The upshot is drearily typical of the Protestant mainline-a sour estrangement between a self-consciously "prophetic" national bureaucracy and a mostly traditionalist membership that puzzles over what went wrong and wonders what might be done to set things right. (Given the iron law of oligarchy and the dysfunctional culture of niceness that dominates religious discourse, the answer is, "not much.") Protests are mounted, traditionalist caucuses and newsletters spring up, mutterings are heard about new or reorganized institutional structures. And among the Lutherans, as among all the other oldline Protestants, not a lot changes.

It is not mere nostalgia that induces my regret over the erosion-at both ends of the theological spectrum-of Lutheran distinctiveness. The only point of remaining Lutheran in an ecumenical age is if one believes that Lutheranism has something of continuing value to offer within the one, holy, catholic, and apostolic Church. Confessional Lutherans rightly insist on the centrality of the doctrine of justification by grace alone through faith alone because of Christ alone. That is the touchstone of the Reformation heritage, and Lutherans who depart from it have forsaken their reason for being Lutheran in the first place.

But this understanding of the doctrine of justification is not peculiar to Lutherans. What is more precisely Lutheran is the setting of that doctrine in a dialectical theological framework. The Lutheran dialectic takes a variety of forms: the emphasis on the Law/Gospel distinction as hermeneutical principle and theological guide; the understanding of social ethics and responsibilities according to the doctrine of the Two Kingdoms; the conception of the human condition as essentially Simul-we are at once, Luther insisted, sinners and saints, enemies of God and yet fully redeemed participants in His eternal glory.

There is not room here for a full explication of these distinctively Lutheran perspectives. But they command attention because they conform to the reality of our lives. They fit the rough contrariness of our experience; they are at once contradictory and true. We yearn to be followers of God even as we rebel against His injunctions. The Lutheran Simul captures our reality better than do visions of perfection or divinization or anticipation of the eschaton. Lutheranism engages us in our doubled condition and reminds us of its founder's central insight, confessed as he died, that we are all beggars before God. Day by day, Luther understood, we die and rise again. There is no straight line toward the beatific vision.
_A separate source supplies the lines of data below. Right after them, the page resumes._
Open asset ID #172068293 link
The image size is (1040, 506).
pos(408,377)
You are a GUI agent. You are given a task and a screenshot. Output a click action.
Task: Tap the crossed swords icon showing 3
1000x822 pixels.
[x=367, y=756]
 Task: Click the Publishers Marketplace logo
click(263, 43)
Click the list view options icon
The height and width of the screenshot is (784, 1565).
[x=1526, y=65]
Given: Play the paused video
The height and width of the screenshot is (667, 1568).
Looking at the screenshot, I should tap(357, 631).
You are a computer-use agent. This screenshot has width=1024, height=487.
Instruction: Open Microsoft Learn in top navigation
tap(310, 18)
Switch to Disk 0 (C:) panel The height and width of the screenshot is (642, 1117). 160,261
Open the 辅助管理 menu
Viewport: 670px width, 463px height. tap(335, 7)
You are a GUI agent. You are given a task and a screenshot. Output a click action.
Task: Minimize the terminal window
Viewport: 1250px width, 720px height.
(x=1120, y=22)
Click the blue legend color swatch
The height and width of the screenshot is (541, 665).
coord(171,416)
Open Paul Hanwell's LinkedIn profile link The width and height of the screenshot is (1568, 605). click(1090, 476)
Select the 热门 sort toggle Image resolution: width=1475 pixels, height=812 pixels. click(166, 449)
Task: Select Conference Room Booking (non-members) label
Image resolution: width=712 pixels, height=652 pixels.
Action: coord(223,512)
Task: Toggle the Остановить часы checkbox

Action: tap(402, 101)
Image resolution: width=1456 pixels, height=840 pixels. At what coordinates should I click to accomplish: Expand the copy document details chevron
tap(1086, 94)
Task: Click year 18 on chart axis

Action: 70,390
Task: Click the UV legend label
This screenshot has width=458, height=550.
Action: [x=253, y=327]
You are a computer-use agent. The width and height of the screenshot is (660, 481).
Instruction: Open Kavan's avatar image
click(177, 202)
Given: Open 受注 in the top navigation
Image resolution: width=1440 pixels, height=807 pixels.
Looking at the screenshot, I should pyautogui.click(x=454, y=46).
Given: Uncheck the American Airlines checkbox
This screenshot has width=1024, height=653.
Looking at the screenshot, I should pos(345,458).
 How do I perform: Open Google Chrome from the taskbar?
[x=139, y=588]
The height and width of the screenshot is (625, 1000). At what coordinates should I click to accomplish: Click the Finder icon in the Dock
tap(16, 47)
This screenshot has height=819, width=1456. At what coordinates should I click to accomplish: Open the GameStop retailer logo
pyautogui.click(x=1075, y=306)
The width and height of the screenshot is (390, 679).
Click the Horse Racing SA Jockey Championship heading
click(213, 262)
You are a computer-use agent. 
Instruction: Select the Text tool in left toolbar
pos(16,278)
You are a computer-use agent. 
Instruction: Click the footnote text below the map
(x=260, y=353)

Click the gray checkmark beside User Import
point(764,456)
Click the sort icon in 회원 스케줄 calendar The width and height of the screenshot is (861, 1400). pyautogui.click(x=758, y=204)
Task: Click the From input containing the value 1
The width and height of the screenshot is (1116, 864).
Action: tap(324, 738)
There is only the perennial reminder of our baptismal identity: He who gave us life will, in the face of all our perversities, call us back to Himself.

These understandings are not, of course, exclusive to Lutheranism. They are part of the Christian patrimony. St. Paul wrote in his epistle to the Romans of the good that he would that he did not and of the evil that he would not that he did. But it is within the Lutheran tradition that the antinomies of the faith have been most vibrantly kept alive.

I remain a Lutheran because I find its construal of the human reality and the divine dispensation persuasive. I am tempted to despair because the Lutheran sensibility seems variously at risk in its current institutional manifestations and I find it difficult to imagine how things might be turned around. But that, I admonish (and console) myself, is not my business. It is hard enough being faithful without worrying about success.